Bernstein looked at the breakevens on a company-by-company basis, and found similar numbers. Assuming 8,000-foot laterals become the norm, it found the average breakeven in the Delaware section was about $44.40/b and $48/b in the Midland areas, making the Delaware the more attractive place to be as development progresses.

But this varies by company. No firm breaks even at $30/b and only a handful of companies' Permian operations look profitable at $40/b. Oil at $50 starts to separate the wheat from the chaff, with roughly half of operators in the black and half in the red.

EOG's Delaware acreage, for instance, breaks even at around $35/b, while Chevron would need just over $50/b and Shell more than $56/b, according to Bernstein. Those figures highlight the difficulties the majors have had keeping up with independents in shale plays. In the Midland section of the basin, SM Energy has the lowest breakeven at $34.50/b, with ExxonMobil at $46/b and Pioneer Natural Resources at $56/b.

Permian producers have been rewarded with surging share prices that have outpaced rivals elsewhere in the US. Petroleum Economist compiled an index of Permian producers and compared their share price performance to the broader S&P exploration and producers (E&P) index. Since the start of the year, the group of Permian-focused companies has seen its share price rise by 52% compared with 24% for the broader E&P index. Standouts include Clayton Williams (118%), Callon Petroleum (74%) and Parsley Energy (84%).

It is also little surprise that the Permian has been the locus of US oil deal-making this year, especially during the summer after several months of rising prices brought some confidence back to the oil patch. The Permian has accounted for $7.8bn of the $20bn in shale deals done across the US this year, according to Raymond James, an investment bank. Most recently, Concho Resources bought up a huge 40,000-acre position in the Midland Basin from Reliance Energy for $1.63bn and Parsley Energy snapped up around 10,000 acres in the Midland for $400m.

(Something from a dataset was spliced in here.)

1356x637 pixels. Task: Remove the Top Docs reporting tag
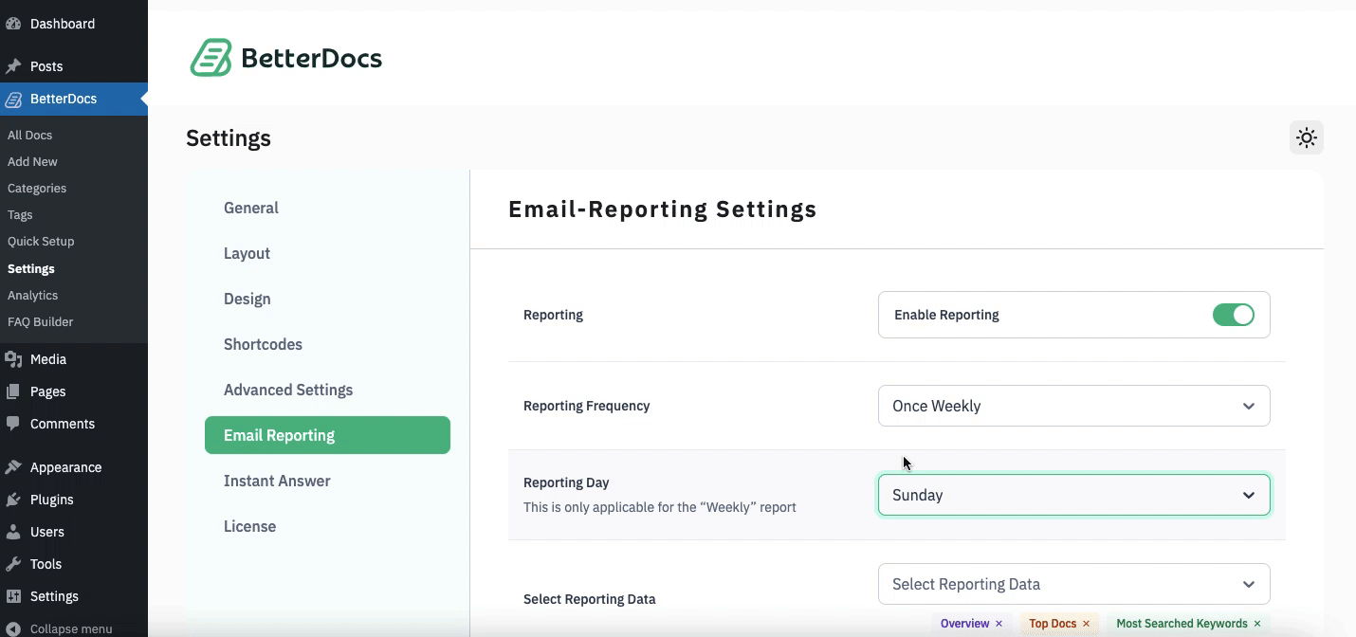pyautogui.click(x=1086, y=624)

The frenzy of deals is driving land values higher even at a time of relatively low prices. Transactions over the past year in the Midland have valued land there at between $10,000 per acre and $25,000/acre. But the trend has been rising higher. Concho's deal in mid-August was worth around $40,000/acre and Parsley's deal was valued at around $34,000/acre. Acreage in the Delaware, where development is at an earlier stage, has gone for somewhat less, though it is quickly catching up with the Midland.

As long as prices remain above about $45/b, deal-making should remain fairly brisk, though rising acreage costs and inflated equity valuations could scare some off. Companies already in the Permian will be looking to fill out their positions to allow for drilling longer lateral wells and add to their inventory of drilling prospects. Those that have been left on the outside looking in will be keen to get into the Permian while oil prices remain relatively low.